Oi! Como se começa uma carta, quando eu mal sei como puxar assunto contigo?  Sempre achei que eu quem tinha mania de fugir, mal podia saber que eu iria encontrar você. Pois é, você. Que chegou falando sobre o meu time de futebol, que aos pouquinhos foi conquistando seu espaço. Você é tão você, sabe. Você tem a sua beleza que encanta, o seu jeito na sua e ao mesmo tempo tão atento e tudo. Você não sabe abraçar, mas tem um cafuné ótimo.
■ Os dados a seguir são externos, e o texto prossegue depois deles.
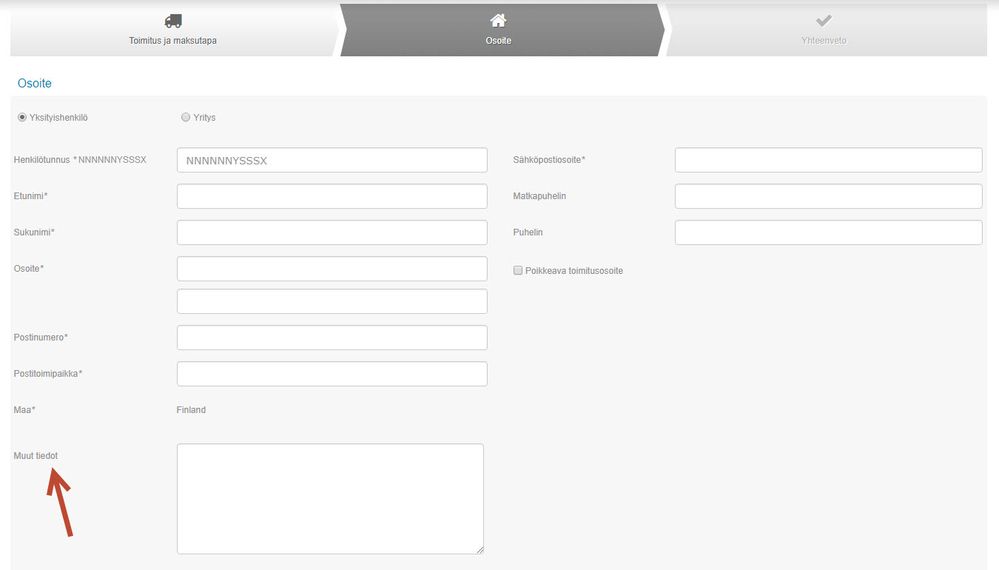
Task: Focus the second Osoite address line field
Action: (x=332, y=302)
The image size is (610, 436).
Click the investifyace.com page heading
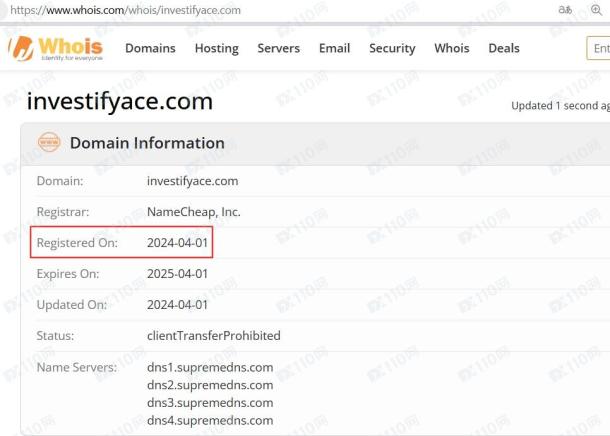(x=120, y=101)
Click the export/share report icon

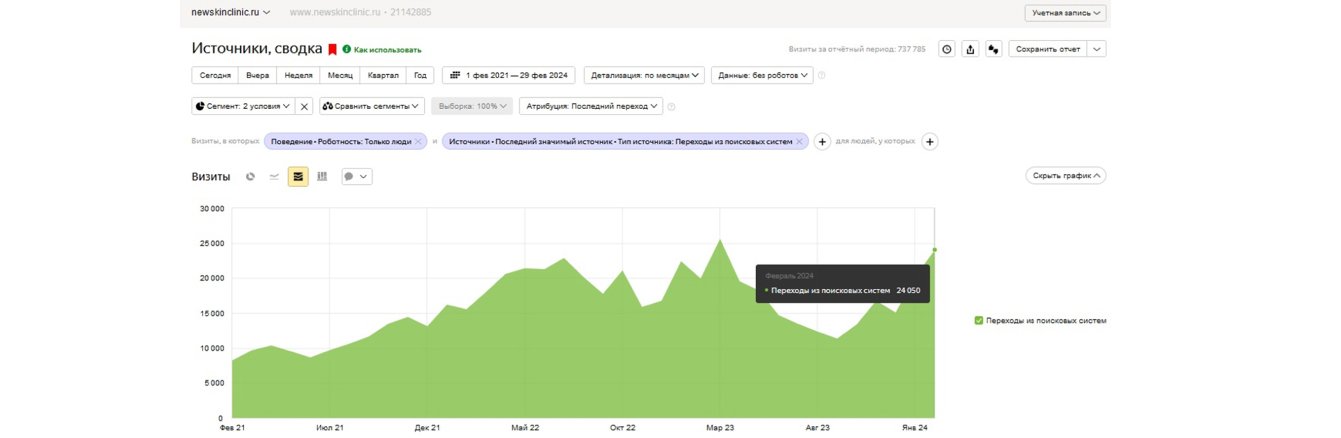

Seu sorriso é lindo, e talvez você mal saiba disso. E você, você arranca suspiros e algumas batidas de um coração, e mal sabe. Dia desses, você pediu para que eu o descrevesse, e a primeira frase que eu te disse foi: ‘‘Se eu tivesse um pedido, pediria pra me apaixonar por você.’’ Eu nem tive esse pedido, mas aconteceu. (Será?!) Eu nem sei, onde, quando e porque eu me notei apaixonada por você. Na verdade, eu venho fugindo disso desde dia que as primeiras piadas surgiram. Talvez eu nem esteja apaixonada por você, né? Talvez seja uma simples confusão, e eu espero que seja. Mas independente do que eu estiver sentindo, ou do que você está fugindo. Não vai. Não foge de mim. Não faz comigo, o que eu já fiz com tantos! Fica. Eu nunca fui de implorar, então, por favor. Aceita, vai. Aceita que eu não pedi pra ir embora, e nem fugi de você. Entende que pela primeira vez, eu to pedindo pra alguém ficar. Concorde que você pode ser o alguém das minhas histórias e mal saber.